You all stand stock still right there and don't mess up nothing." She disappeared behind a white swinging door, and we could hear the uneven flap of her footsteps as she descended into the basement. Another door opened, and in walked a little girl, smaller and younger than all of us. She wore a pink sunback dress and pink fluffy bedroom slippers with two bunny ears pointed up from the tips. Her hair was corn yellow and bound in a thick ribbon. When she saw us, fear danced across her face for a second. She looked anxiously around the kitchen. "Where's Polly?" she asked. The familiar violence rose in me. Her calling Mrs. Breedlove Polly, when even Pecola called her mother Mrs.
Breedlove seemed reason enough to scratch her. "She's downstairs," I said. "Polly!" she called. "Look," Frieda whispered, "look at that." On the counter near the stove in a silvery pan was a deep-dish berry cobbler. The purple juice bursting here and there through crust. We moved closer. "It's still hot," Frieda said. Pecola stretched her hand to touch the pan, lightly, to see if it was hot. "Polly, come here," the little girl called again. It may have been nervousness, awkwardness, but the pan tilted under Pecola's fingers and fell to the floor, splattering blackish blueberries everywhere. Most of the juice splashed on Pecola's legs, and the burn must have been painful, for she cried out and began hopping about just as Mrs. Breedlove entered with a tightly packed laundry bag. In one gallop she was on Pecola, and with the back of her hand knocked her to the floor. Pecola slid in the pie juice, one leg folding under her. Mrs. Breedlove yanked her up by the arm, slapped her again, and in a voice thin with anger, abused Pecola directly and Frieda and me by implication. "Crazy fool… my floor, mess… look what you… work get on out now out crazy… my floor, my floor… my floor." Her words were hotter and darker than the smoking berries, and we backed away in dread. The little girl in pink started to cry. Mrs. Breedlove turned to her. "Hush' baby, hush.

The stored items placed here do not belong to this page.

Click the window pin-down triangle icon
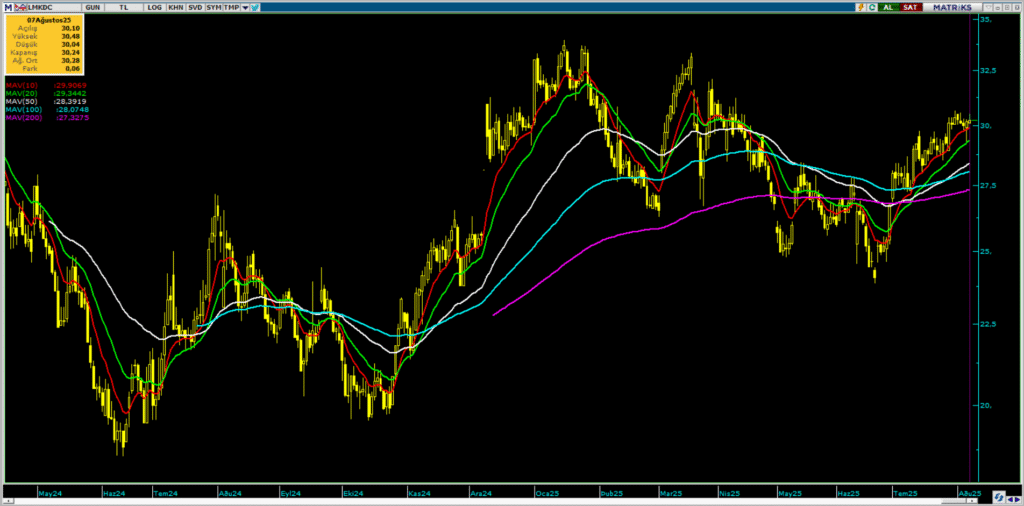The width and height of the screenshot is (1024, 506). pyautogui.click(x=988, y=7)
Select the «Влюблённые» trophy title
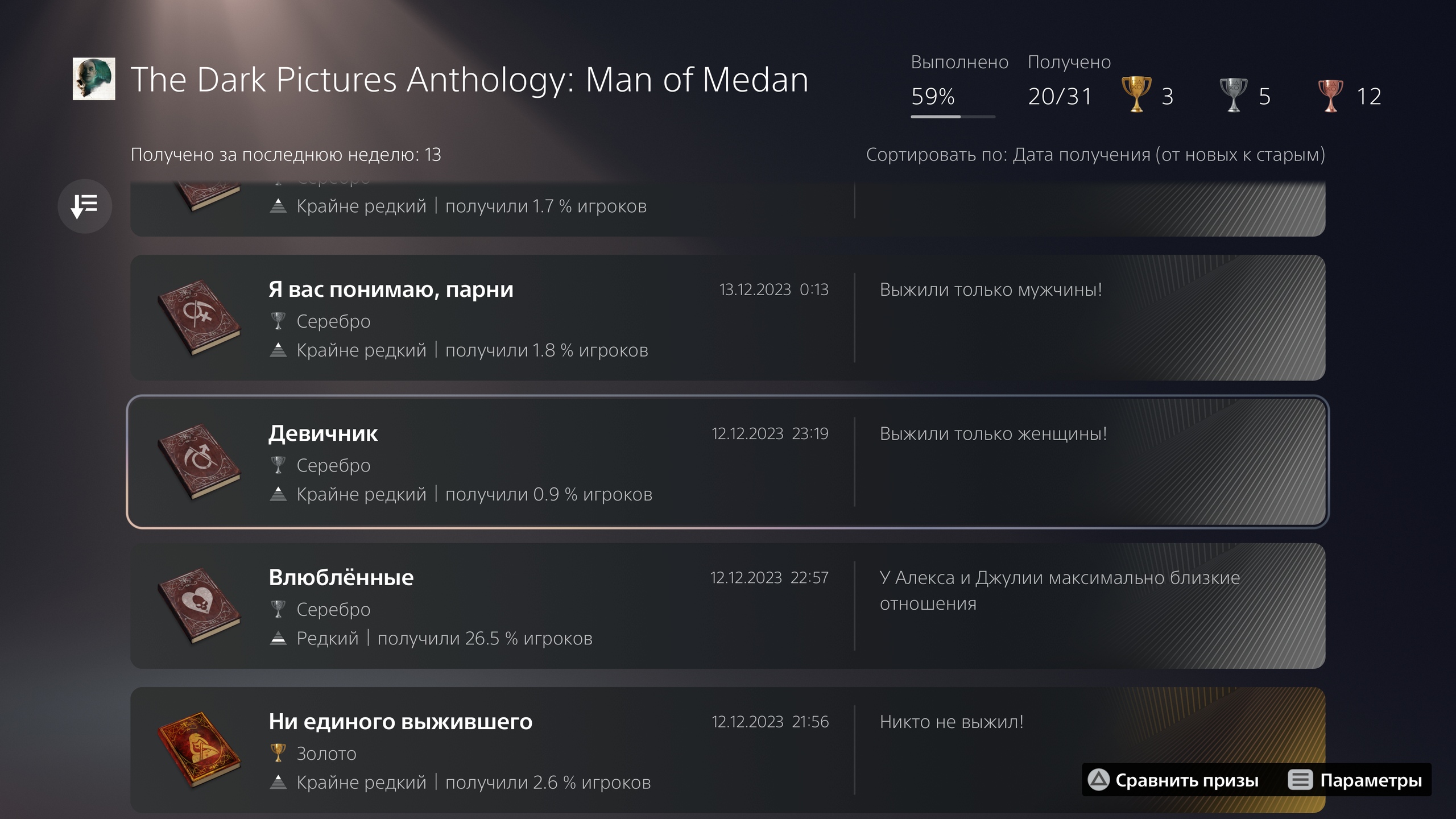Viewport: 1456px width, 819px height. click(x=341, y=578)
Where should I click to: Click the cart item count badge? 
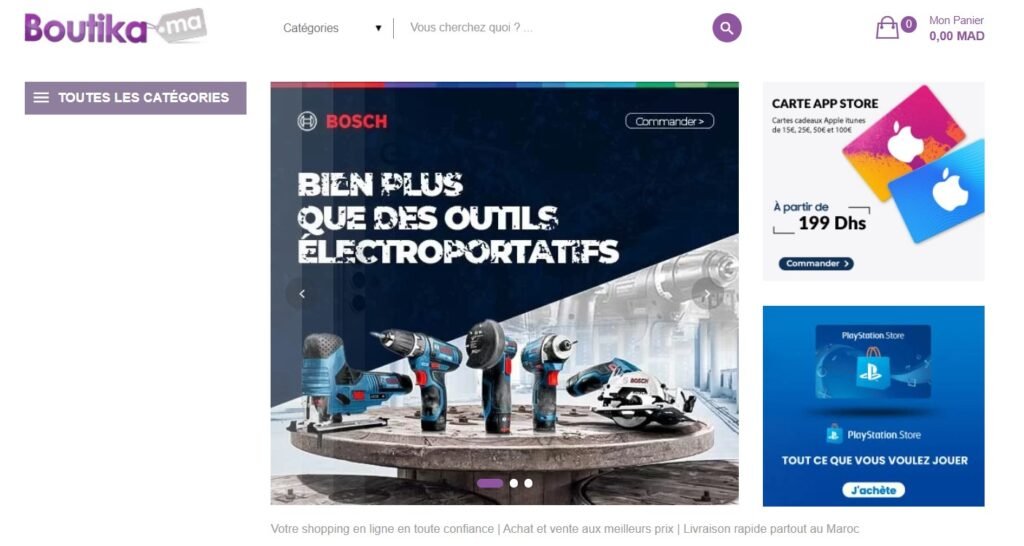click(x=908, y=24)
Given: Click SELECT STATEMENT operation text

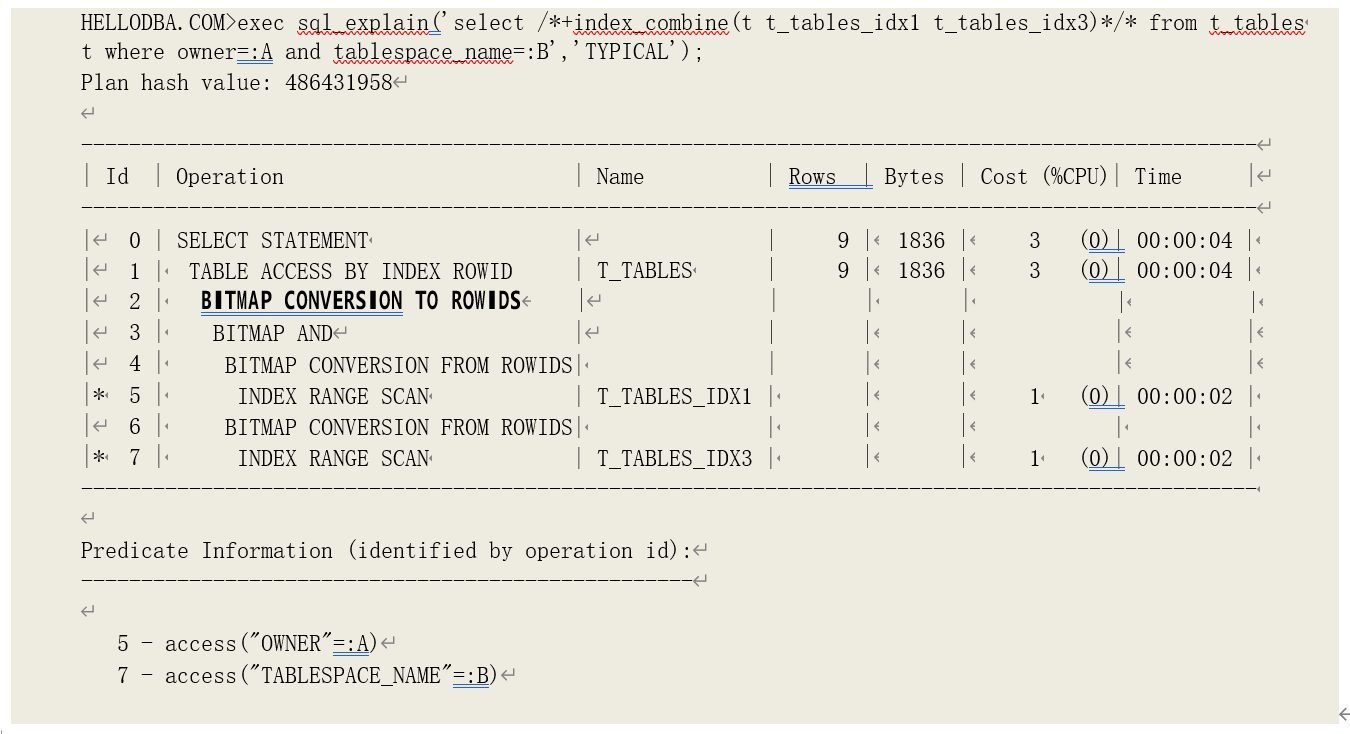Looking at the screenshot, I should click(272, 240).
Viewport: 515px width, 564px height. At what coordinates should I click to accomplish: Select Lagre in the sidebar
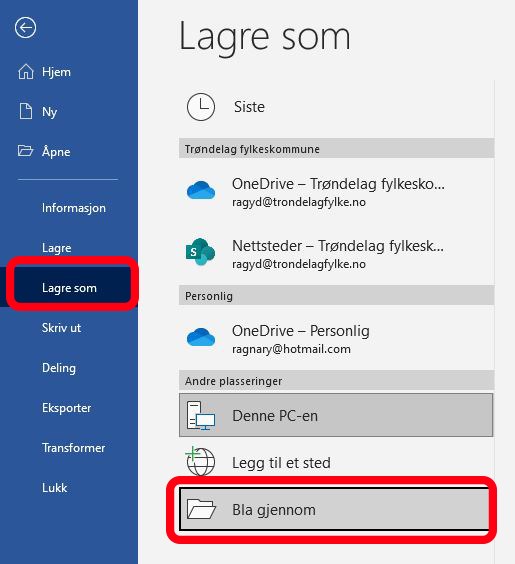click(56, 248)
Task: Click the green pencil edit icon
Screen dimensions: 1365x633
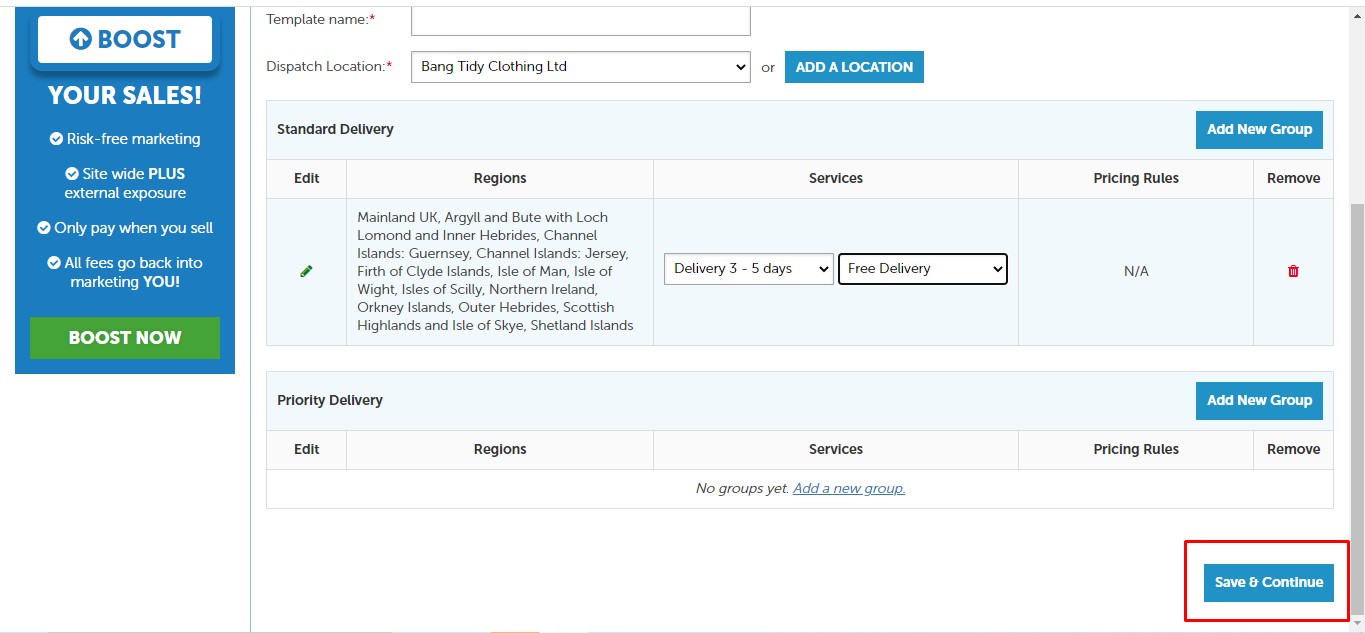Action: (x=306, y=271)
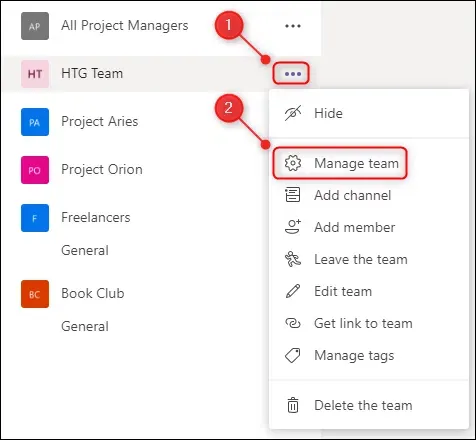Click the Add channel list icon
The height and width of the screenshot is (440, 476).
[292, 195]
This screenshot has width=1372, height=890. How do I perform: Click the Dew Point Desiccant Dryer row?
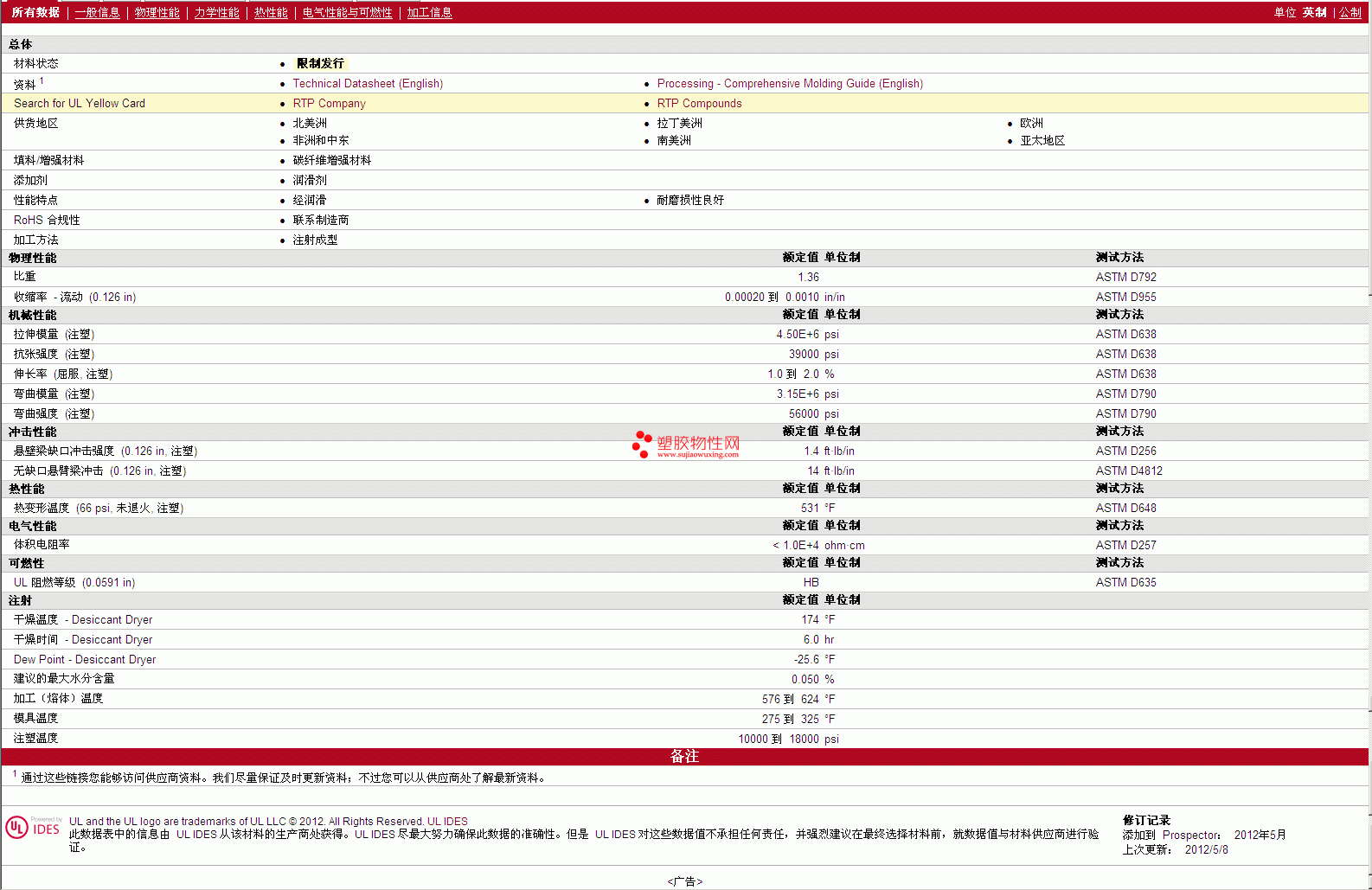tap(685, 659)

Come here. Oh, Lord, look at your dress. Don't cry no more. Polly will change it." She went to the sink and turned tap water on a fresh towel. Over her shoulder she spit out words to us like rotten pieces of apple. "Pick up that wash and get on out of here, so I can get this mess cleaned up." Pecola picked up the laundry bag, heavy with wet clothes, and we stepped hurriedly out the door. As Pecola put the laundry bag in the wagon, we could hear Mrs. Breedlove hushing and soothing the tears of the little pink-and-yellow girl. "Who were they, Polly?"